• TRECHO DO TEXTO
►
“Et le temps du film a été celui de la pellicule (…) Alors le film, c’était l’histoire de la pellicule, du début a as fin.”
Quem disse isso foi Jean Eustache, a respeito de Odette Robert.
La merda é que não lembro quem seja Jean Eustache, não sei quem é Odette Robert. E muito menos sei falar francês. Fodeu!
Suponho que Eustache seja um cineasta e Odette a sua atriz preferida. Com a pele cheia de celulite, como diz a frase: “celui de la pellicule”.
Seria?
Brincadeiras à parte, vamos direto ao bom português.
Essa citação em francês está em Stereo, de Maurício Salles Vasconcelos, o primeiro volume de ficção escrito por este carioca, que agora mora em Belo Horizonte (mais uma produção da grife Ciência “Joca Terron” do Acidente, SP).
O livro apresenta duas partes, dois lados, digamos. Um, o Películas, e o segundo o Vinis. Sabemos, pois, que o autor vai falar de filmes, vai falar de discos. Chuviscos na tela. Arranhões na vitrola.
Por aí.
São todos minicontos. Fragmentos urbanos. Sons metropolitanos. Algo lembrando o Fluxo silencioso das máquinas, do Bruno Zeni (Ateliê Editorial). Algo afinado com flashes e acordes presentes na prosa de Fernando Bonassi.
Maurício consegue fazer a sua música. E bem. Principalmente para quem saiu de pesquisas transdisciplinares (ele fez pós-doutorado na New York University) e veio mergulhar sua agulha na ficção. Publicou, antes, alguns livros de poesia. Um, inclusive, bem que poderia intitular essas suas narrativas, o Lembrança arranhada (1980).
◄
• LINHAS EXIBIDAS
►
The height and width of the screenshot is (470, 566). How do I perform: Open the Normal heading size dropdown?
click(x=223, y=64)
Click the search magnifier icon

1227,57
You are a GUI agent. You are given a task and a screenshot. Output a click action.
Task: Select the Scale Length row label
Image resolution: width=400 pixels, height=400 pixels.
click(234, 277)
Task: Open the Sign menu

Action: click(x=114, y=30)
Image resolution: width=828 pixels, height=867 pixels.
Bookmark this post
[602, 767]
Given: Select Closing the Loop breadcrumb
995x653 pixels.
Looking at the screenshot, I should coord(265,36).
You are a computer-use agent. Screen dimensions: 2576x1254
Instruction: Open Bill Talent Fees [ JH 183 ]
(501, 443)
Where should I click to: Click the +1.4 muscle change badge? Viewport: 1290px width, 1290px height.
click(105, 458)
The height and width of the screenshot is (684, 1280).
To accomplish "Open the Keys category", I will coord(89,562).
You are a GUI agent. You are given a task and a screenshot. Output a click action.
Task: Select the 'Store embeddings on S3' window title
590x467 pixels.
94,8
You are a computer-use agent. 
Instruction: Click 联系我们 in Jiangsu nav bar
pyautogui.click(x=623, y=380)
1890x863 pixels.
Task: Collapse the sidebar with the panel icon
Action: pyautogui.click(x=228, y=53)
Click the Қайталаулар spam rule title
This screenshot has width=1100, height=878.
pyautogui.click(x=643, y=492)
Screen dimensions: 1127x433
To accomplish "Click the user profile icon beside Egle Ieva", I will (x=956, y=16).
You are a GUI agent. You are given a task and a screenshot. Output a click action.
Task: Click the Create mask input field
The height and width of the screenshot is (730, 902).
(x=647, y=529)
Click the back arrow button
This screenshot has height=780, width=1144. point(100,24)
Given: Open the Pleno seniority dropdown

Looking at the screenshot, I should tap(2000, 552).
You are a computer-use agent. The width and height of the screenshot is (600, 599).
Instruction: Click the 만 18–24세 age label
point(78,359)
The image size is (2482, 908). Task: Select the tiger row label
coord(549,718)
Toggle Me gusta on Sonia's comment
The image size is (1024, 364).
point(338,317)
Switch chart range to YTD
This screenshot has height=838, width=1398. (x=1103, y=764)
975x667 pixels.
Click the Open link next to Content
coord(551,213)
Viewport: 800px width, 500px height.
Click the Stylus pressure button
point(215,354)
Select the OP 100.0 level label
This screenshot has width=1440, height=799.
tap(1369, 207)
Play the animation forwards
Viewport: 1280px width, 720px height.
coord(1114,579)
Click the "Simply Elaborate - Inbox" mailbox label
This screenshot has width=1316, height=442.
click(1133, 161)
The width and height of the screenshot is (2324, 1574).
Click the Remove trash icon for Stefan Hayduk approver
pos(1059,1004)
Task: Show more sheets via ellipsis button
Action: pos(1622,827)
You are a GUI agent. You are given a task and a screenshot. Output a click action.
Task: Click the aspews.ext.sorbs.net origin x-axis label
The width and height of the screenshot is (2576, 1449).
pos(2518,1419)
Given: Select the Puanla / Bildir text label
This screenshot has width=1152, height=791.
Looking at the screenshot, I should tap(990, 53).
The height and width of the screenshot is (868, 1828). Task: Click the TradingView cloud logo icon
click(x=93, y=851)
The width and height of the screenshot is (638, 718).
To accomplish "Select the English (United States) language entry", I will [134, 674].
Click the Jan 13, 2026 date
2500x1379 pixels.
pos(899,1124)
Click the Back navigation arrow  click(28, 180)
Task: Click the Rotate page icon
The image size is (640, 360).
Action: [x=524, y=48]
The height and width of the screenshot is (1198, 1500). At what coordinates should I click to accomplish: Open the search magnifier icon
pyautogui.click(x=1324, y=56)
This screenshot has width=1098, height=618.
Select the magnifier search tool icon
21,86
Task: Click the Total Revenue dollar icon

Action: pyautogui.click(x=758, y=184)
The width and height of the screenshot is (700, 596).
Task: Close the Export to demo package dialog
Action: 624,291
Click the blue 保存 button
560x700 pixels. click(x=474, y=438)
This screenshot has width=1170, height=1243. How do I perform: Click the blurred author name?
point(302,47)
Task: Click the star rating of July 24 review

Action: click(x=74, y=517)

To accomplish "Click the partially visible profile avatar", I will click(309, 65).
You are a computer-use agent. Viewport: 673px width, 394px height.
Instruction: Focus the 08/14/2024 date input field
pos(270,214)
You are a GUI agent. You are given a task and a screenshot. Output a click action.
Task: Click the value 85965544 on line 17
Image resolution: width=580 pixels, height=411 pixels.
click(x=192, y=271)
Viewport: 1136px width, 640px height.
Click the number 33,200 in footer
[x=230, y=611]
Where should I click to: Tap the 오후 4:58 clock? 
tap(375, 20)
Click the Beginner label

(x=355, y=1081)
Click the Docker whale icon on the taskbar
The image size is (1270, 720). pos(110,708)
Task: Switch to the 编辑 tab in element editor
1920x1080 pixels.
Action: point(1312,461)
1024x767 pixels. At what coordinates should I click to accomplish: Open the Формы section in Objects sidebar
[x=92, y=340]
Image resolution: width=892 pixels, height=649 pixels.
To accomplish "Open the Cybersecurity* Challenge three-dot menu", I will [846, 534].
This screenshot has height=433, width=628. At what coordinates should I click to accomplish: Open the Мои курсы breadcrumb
◄
• O QUE SE PEDE
Transcreva sem alterações tudo o que vai de "O livro apresenta" até "de Fernando Bonassi." no texto sobre o livro Stereo. As linhas não têm nenhum papel nesta tarefa.

• RESPOSTA COMPLETA
O livro apresenta duas partes, dois lados, digamos. Um, o Películas, e o segundo o Vinis. Sabemos, pois, que o autor vai falar de filmes, vai falar de discos. Chuviscos na tela. Arranhões na vitrola.
Por aí.
São todos minicontos. Fragmentos urbanos. Sons metropolitanos. Algo lembrando o Fluxo silencioso das máquinas, do Bruno Zeni (Ateliê Editorial). Algo afinado com flashes e acordes presentes na prosa de Fernando Bonassi.